**EXERCISE TASK**
Edit the material from the line containing "You are a GUI" through the line containing "Instruction: Click the scrollbar down arrow": reproduce those lines with "Password" changed to "Username" and everything else left as it is.

======== DATA ENTRIES

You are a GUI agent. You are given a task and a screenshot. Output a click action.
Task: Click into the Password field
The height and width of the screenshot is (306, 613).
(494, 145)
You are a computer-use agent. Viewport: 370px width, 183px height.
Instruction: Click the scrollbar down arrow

================
======== DATA ENTRIES

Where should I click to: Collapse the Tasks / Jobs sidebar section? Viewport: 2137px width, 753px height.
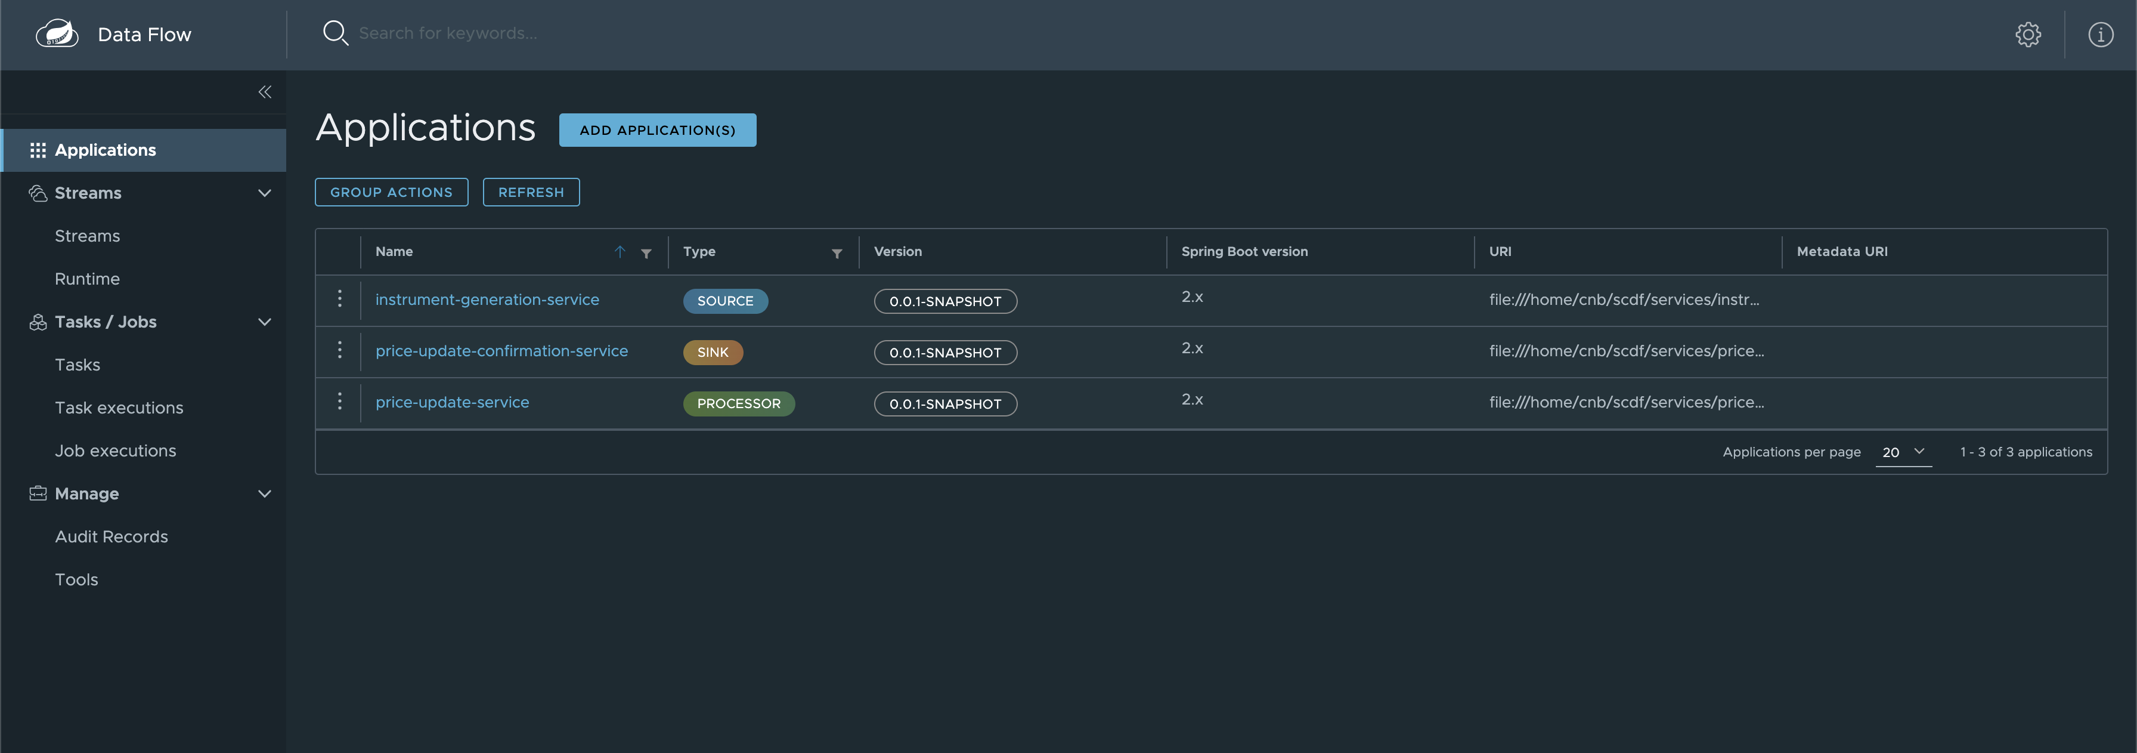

================
======== DATA ENTRIES

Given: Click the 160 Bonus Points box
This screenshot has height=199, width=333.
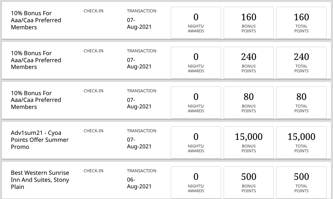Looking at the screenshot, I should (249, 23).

================

**REPLY TO THE TASK**
You are a GUI agent. You are given a task and a screenshot. Output a click action.
Task: Click into the Username field
The height and width of the screenshot is (306, 613).
(494, 145)
You are a computer-use agent. Viewport: 370px width, 183px height.
Instruction: Click the scrollbar down arrow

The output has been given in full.